Protesto contra a Vale
Parte dos participantes do simulado chegaram até o ponto de encontro de preto e com faixas de protesto contra a Vale. "Bento Rodrigues nunca mais. Brumadinho nunca mais", eram os gritos que entoavam enquanto os moradores iam se aglomerando no ponto de encontro.
O servidor público Maxwell Andrade, 31, foi um dos que além de ir para o simulado, também participou de um protesto contra a Vale. "A gente aqui não está vivendo. Estamos só vendo os dias passar cobertos pelo medo. Desde fevereiro estamos nessa situação. Só tivemos um refresco em abril quando pensamos que a situação ao tinha melhorado. Agora volta esse terror com um risco cada vez mais real de vermos Barão de Cocais ser o palco de uma.nova tragédia envolvendo a Vale em Minas", destacou.
O coordenador da Defesa Civil do Estado, tenente coronel Godinho, viu com naturalidade os protestos. "Eles não estavam protestando contra a Defesa Civil ou contra o simulado. Nós estamos lá pra ajudar uma situação que já existe. Então não somos o foco do protesto" destacou.
Talude em movimento
O simulado foi marcado depois que o Ministério Público revelou problemas na estabilidade do talude de uma das cavas de minério da mina de Gongo Soco. Segundo estudos realizados pela própria Vale, o talude está se movimentando em velocidade bem mais rápida que o normal e pode desmoronar entre os dias 19 e 25 de maio. A Agência Nacional de Mineração (ANM) já da como certo o colapso do talude.

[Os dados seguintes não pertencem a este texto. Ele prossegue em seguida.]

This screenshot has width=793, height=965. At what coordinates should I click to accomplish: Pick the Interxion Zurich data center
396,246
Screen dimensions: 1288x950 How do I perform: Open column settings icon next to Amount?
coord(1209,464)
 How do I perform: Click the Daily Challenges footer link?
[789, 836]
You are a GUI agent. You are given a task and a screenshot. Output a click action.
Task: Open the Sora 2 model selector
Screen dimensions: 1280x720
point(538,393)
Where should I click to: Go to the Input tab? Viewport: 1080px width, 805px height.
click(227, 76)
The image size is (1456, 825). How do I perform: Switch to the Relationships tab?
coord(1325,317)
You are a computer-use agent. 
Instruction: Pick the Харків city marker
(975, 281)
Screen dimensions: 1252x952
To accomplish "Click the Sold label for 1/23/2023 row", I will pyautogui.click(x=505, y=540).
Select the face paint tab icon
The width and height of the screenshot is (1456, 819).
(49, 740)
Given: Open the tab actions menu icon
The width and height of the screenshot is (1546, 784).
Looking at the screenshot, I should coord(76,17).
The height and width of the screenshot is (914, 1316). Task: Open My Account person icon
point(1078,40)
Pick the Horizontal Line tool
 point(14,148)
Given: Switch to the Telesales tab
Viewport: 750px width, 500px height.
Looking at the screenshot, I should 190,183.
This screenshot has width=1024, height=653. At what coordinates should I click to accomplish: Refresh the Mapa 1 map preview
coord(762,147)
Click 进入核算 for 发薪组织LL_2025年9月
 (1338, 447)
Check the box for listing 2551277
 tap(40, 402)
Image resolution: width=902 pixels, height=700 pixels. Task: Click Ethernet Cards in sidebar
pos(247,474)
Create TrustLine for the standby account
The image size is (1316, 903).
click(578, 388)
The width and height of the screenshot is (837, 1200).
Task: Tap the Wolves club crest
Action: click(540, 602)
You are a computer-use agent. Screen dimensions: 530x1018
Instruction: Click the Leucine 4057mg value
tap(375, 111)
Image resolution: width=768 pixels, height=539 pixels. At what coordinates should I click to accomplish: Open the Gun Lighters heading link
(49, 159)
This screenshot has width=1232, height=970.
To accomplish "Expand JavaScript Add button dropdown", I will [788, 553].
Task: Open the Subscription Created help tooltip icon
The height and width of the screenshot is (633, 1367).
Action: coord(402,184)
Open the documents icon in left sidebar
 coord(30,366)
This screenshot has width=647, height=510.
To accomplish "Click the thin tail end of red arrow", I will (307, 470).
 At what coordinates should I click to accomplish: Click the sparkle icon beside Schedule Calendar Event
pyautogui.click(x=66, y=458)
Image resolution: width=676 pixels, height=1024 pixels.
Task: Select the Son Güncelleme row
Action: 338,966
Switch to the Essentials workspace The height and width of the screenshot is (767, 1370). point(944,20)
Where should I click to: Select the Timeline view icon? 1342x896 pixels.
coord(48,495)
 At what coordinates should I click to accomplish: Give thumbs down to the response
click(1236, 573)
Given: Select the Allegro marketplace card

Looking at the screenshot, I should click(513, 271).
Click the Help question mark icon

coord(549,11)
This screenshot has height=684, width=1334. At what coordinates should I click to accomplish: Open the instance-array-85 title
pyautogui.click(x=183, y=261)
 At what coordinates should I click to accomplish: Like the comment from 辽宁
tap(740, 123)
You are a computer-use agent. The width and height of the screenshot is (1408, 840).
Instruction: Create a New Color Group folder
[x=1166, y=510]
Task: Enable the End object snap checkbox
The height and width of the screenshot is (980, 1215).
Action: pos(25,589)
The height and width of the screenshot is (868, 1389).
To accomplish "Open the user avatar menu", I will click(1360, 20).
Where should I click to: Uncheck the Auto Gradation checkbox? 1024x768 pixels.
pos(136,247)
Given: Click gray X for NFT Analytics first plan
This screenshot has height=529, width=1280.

A princípio isso não seria um grande problema, pois o próprio buraco da cava conteria a terra que desceria. O problema é que a Cava fica a 1,5 km da barragem de rejeitos da mina de Gongo Soco. O desmoronamento do talude pode afetar a estabilidade da estrutura da barragem provocando também o rompimento da contenção dos rejeitos da exploração minerária que poderiam chegar até o centro de Barão de Cocais.